On the server that may cause pretty fast a DoS when all slots are used doing simultaneously handshakes with a couple of peers. Therefore I think, the ECDHE keys would be required to be exported to RAM and imported on usage. Not sure if that is possible.

LizzieDE110 commented 5 months ago
  1. I believe encoding the slot ID shouldn't be too difficult. I can give it a try.

  2. I'm not entirely sure I understand your point. As far as I know, the keys are stored in the ATECC608A. I'm not convinced we need to free those keys. If we need to generate new keys, we can simply call the atcab_genkey function, which will overwrite the previous keys (assuming the slot is configured to allow it). The main advantage of the ATECC608A is that we don't need to store keys in our processor's RAM, especially with private keys that we can't read at all.

  3. That sounds reasonable. However, my primary concern is that the ATECC608A can be fully personalized depending on the chosen configuration. With my proof-of-concept configuration, I only have two slots capable of performing a 'correct' handshake. Furthermore, because I locked the configuration zone to test my implementation, I can't change the device's configuration without obtaining a new one. Nevertheless, I can add accessors so that users can provide a list of slots rather than just one slot?
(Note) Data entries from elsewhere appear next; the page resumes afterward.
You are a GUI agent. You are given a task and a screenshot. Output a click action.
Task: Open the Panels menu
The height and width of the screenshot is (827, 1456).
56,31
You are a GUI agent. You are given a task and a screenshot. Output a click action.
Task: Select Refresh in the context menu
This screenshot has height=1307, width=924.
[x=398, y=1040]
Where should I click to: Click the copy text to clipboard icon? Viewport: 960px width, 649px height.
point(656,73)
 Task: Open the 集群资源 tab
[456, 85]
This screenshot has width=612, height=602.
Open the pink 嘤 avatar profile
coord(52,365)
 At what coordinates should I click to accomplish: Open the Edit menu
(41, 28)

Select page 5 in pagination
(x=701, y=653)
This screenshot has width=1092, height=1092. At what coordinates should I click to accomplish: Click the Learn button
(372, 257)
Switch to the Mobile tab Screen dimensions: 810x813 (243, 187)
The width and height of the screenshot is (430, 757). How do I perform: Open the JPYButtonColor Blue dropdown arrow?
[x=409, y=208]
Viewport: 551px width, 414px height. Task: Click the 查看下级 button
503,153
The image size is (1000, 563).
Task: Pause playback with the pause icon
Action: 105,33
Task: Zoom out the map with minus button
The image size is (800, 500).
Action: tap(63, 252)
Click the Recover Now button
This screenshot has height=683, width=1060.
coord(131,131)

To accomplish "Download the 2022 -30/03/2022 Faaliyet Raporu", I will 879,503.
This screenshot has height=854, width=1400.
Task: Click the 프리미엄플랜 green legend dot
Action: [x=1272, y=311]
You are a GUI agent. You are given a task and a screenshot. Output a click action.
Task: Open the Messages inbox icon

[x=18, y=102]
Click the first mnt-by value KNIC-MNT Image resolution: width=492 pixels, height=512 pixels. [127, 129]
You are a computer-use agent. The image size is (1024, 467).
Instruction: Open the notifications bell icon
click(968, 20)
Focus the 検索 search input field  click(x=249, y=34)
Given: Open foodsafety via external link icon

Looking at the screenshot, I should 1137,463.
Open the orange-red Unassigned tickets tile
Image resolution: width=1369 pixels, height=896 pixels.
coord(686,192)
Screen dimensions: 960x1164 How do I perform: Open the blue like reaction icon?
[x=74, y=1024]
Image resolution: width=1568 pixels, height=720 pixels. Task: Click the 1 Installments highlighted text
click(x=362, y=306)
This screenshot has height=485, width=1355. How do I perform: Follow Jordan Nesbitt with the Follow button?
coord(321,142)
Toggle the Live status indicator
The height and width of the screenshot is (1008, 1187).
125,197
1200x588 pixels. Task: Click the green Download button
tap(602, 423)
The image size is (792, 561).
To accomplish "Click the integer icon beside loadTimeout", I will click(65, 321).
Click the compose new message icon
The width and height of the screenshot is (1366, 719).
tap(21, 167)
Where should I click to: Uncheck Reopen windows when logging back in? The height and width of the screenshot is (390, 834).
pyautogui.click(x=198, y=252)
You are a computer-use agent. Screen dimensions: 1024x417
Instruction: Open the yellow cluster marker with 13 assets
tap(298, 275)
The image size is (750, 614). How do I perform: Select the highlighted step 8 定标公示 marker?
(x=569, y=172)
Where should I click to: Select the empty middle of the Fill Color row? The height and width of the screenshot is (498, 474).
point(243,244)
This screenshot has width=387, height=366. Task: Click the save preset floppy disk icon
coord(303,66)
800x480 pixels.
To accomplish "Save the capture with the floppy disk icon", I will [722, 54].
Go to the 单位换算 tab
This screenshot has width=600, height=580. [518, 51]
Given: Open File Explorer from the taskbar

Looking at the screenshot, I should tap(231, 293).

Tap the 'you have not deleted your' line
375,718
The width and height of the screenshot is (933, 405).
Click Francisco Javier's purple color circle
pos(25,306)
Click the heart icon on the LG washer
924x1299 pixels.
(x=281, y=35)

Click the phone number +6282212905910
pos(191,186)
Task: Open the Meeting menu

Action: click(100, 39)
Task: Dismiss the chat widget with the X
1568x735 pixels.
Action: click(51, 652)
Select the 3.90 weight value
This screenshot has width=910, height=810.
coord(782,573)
boaks commented 5 months ago
  1. cool

  2. there are two type of keys:

    • the long term keys for ECDSA, they must stay in the ATECC608A.
    • the ephemeral keys for ECDHE. This keys are generated at the begin of the handshake and then used once later in the handshake to generate the premaster secret. AFAIK, the ATECC608A has only a limited number of key slots. If, e.g. the implementation reserves 10 slots for ECDHE, only 10 handshakes in parallel are possible. That's also great for a client, because it's up to the client to initiate handshakes and not to overload the ATECC608A. For a server this will require to decide, what happens, if more than 10 clients want to do a handshake in parallel. A common idea will then be, to reject or ignore more handshakes. But that opens then a door for so called "exhaust attacks". Someone may start handshakes from several endpoints just to trigger the server to create ECDHE keys and block the slots. Once the server create the keys and sent the server key exchange, the attacker ignores further message, which extends then the time period, where the slot is blocked. Real clients will be faced to be rejected, because no free key slot is available. Anyway, this is just a consideration when used as server. I consider the ATECC608A be mainly used on the client side.
boaks commented 5 months ago

About 3. I'm still not common enough to the ATECC608A. I would expect, that it provides the function to protect some key slots for ECDSA (some to identify the device, some for trusts to validate the other peers). It depends now on the intended usage. For a peer, which is intended to support a specific number of parallel handshakes, it requires to have free slots for the generated ECDHE keys. Even if that number maybe 1.